It seems to me this is a simple problem, but the solution eludes me.

I have a table:

bank_account ( transaction_id int not null serial, customer_id int not null references customer(id), ts timestamp not
nulldefault now(), amount float not null, balance float not null, primary key(transaction_id)
 
)

I need to get the most recent transaction for each customer. I need only
the transaction ID, but the entire row would be best.



I have two solutions, both of which are too slow for use in my
interactive web-based interface:

Solution1: Outer left self join:
SELECT ba1.*
FROM bank_account ba1 LEFT OUTER JOIN bank_account ba2   ON ba1.customer_id = ba2.customer_id AND ba1.ts < ba2.ts
WHERE ba2.ts IS NULL;

This query works great on tables of less than a few thousand rows. For
my 300k row table, it takes several hours.

..............................

OBJECTIVE: Carry on with the SQL question about fetching each customer's most recent bank transaction, starting right after its last sentence.

COLLECTED DATA:
..............................

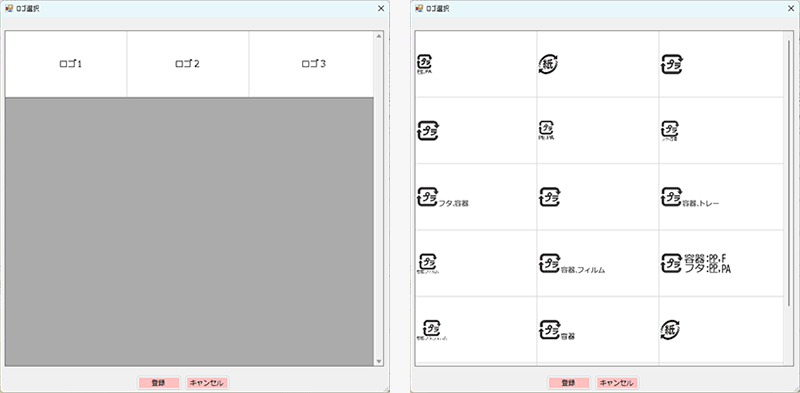Screen dimensions: 800x393
Task: Select the plain plastic logo in the top right cell
Action: coord(672,64)

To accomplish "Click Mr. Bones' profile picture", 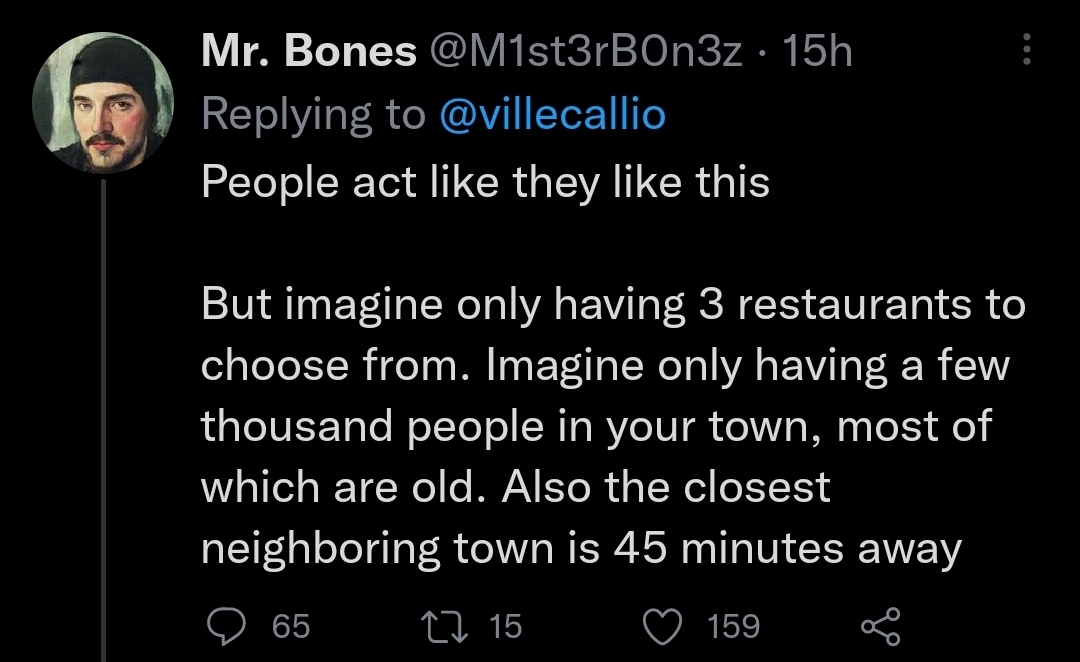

..............................

EXERCISE RESPONSE:
Solution2: max-concat trick
SELECT split_part(max(     extract(EPOCH from ts)::VARCHAR || '    ' ||     transaction_id::VARCHAR), '    ', 2)::INT
FROM bank_account
GROUP BY customer_id

This is an ugly and obviously inefficient solution, but it does the job
in about 1/2 hour. Still too long though.



I've been working on this problem for days, and consulting friends. No
elegant, fast solution is presenting itself. As I said, I feel I'm not
seeing the obvious solution in front of my face.

In the mean-time I can use this query to do the job on a per-customer
basis:

select *
from bank_account
where id = <the customer's ID> and ts = (select max(ts) from bank_account ba2 where ba2.customer_id =
bank_account.customer_id);


However, doing this for all 40,000 customers is not workable as a manual
process. My last resort is to do it this way to pre-generate the report,
but I'd far rather do it real-time.

Help! My brain hurts!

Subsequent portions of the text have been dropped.